The average hike per day for clean water in this village was 3.7 miles a day. Now it's a few steps. [Photo - John Langford]

“Rev” Smith’s Dirty Little Secret

ByAric S. Queen
May 31, 2012
4 min read

San Antonio native Mark “Rev” Smith is all about good, sure, but he also has a secret. You can tell by the way he talks.

But what Mark “Rev” Smith doesn’t know is that I know he’s hiding a secret, and I plan on finding it out in three simple steps, with three simple questions.

The first: “What is IMPACT?”

The former pastor starts to tell me how, over the past 25 years, he’s headed up an initiative to bring clean running water to villages in South and Central America. He throws out facts like “The average [one-way] trek to a fresh water source in these areas is 3.7 miles” and “on average, women and children are hauling 42 pounds of it per day.” He also mentions that because this work takes up a large portion of the day, many children are forced to drop out of school, which keeps them marginalized and virtually powerless.

What I’m really doing is priming the pump – there’s something he’s still not telling me.

Question number two:

“The gringos you bring over from the U.S. to spend a week laying miles of pipe to bring water to remote areas: how are they affected by the experience?”

IMPACT volunteers and local villagers are paired side-by-side to spend a week laying pipe for fresh water. (Photograph courtesy John Langford)

He’s on to me, I think. He can see where this is leading. But he goes on to talk about how his organization’s mission is to change “the heart of a man and the life of a village.” He tells stories of what happens when you take a man – comfortable in his life – to live and work with villagers, to stay with them in their dirt-floored homes, with no clean water.

Some of these men have gone back to the U.S. so moved by their experience that they quit their jobs to pursue something more meaningful. Some start their own good things in their own home towns. And every time any one of them takes a drink of water, he remembers how he helped provide that same basic need to people who didn’t have it.

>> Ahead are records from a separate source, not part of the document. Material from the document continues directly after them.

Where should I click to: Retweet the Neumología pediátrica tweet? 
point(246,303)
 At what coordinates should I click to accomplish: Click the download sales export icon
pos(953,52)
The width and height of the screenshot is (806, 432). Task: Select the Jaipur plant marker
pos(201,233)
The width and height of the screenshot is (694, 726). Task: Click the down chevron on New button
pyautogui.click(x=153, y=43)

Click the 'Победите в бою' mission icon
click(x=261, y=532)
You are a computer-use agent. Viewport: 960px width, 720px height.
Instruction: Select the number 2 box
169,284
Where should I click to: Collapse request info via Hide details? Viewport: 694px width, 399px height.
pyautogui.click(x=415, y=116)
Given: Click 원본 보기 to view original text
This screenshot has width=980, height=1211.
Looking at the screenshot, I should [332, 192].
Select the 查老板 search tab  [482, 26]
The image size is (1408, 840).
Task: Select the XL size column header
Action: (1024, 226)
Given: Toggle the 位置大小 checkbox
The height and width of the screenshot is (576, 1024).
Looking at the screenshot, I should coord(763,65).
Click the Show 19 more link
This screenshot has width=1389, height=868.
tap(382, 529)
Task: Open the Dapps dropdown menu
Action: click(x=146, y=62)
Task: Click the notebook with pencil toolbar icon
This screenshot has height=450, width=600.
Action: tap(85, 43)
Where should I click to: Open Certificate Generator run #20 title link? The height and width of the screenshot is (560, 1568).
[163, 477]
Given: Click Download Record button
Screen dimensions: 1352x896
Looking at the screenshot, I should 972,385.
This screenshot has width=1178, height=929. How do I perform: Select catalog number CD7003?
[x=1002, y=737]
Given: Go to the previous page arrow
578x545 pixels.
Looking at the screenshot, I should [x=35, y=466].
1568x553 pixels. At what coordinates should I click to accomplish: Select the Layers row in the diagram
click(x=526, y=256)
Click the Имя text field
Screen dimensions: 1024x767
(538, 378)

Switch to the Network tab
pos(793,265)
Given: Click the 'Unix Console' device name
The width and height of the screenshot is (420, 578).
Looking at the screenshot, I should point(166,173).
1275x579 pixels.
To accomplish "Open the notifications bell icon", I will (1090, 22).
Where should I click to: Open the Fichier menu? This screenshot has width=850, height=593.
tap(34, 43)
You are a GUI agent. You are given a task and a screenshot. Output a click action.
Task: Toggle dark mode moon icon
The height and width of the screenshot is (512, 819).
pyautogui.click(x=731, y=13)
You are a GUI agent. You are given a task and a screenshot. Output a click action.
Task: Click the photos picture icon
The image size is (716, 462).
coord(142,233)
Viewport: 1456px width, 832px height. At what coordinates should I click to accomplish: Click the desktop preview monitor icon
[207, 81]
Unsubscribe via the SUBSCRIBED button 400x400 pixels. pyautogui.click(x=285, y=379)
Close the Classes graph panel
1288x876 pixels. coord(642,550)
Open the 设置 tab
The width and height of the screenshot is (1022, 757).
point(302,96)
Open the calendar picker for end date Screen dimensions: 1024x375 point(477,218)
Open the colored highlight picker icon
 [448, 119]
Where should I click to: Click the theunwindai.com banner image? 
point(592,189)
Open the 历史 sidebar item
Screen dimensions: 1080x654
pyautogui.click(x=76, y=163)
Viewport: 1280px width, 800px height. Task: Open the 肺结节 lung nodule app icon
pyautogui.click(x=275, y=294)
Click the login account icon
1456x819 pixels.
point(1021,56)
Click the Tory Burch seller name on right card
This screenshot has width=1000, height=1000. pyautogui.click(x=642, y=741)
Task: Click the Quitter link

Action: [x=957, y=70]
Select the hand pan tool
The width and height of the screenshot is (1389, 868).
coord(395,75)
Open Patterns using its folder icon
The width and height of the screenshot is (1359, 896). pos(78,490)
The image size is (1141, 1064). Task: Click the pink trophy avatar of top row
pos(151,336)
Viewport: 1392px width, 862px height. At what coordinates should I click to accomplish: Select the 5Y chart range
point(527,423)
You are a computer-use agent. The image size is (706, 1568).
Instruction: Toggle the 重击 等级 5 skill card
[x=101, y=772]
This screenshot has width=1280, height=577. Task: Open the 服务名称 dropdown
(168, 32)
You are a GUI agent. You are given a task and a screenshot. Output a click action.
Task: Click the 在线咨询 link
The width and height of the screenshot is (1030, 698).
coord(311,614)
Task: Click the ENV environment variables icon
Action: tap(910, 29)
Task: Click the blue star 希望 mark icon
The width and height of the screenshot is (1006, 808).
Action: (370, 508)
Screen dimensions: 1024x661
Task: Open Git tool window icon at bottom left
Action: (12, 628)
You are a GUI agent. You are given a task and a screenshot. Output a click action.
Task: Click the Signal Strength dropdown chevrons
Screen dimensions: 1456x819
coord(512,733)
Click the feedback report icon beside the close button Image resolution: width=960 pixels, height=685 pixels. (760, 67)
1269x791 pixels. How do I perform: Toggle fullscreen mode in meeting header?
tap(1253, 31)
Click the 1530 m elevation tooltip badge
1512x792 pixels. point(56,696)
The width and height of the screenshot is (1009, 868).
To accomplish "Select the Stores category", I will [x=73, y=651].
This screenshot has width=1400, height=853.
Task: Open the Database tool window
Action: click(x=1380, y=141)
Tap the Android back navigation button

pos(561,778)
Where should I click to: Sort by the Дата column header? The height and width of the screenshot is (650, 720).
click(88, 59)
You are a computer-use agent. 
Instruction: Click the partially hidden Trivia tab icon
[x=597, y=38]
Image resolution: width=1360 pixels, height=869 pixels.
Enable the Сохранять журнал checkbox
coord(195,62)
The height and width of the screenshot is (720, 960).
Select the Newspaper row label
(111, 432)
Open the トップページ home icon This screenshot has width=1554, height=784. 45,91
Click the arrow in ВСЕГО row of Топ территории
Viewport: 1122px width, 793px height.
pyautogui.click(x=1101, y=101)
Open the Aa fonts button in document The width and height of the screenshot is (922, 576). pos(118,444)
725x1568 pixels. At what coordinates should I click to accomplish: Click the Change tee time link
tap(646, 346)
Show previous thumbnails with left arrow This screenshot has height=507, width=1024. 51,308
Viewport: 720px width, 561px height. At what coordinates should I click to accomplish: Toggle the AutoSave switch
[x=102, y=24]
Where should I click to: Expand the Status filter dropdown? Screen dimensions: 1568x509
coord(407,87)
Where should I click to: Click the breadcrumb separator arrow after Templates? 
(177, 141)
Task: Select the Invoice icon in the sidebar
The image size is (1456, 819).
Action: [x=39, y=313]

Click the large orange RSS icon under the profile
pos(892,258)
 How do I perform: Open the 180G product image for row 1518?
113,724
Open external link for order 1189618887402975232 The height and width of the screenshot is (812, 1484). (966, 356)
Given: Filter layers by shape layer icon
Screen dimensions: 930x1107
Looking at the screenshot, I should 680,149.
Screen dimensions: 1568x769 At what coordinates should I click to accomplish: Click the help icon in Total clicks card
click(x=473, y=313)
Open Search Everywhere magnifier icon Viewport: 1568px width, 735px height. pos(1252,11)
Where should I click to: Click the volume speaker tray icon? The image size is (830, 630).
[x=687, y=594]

He pulls out a stack of photos, of people crying the first time they had running water in their backyard, of people smiling. He talks about how waterborne illnesses have all but disappeared, and how children, free from the chore of hauling water home, can now attend school… but I’m on to him.

As smart as he is, as passionate as he is, as good as he is – he can’t hide the real reason he does all of this. I deliver the hammer:

“What’s it like for you every time you get on that plane with a new group of guys, heading to a new village?”

For the first time in an hour-long conversation, he laughs and shakes his head.

I nailed him. And he knows it.

Mark “Rev” Smith – despite what he says – can’t hide from the truth.

Because Mark “Rev” Smith simply enjoys helping people – from both sides of the coin.

Mark “Rev” Smith simply likes doing good.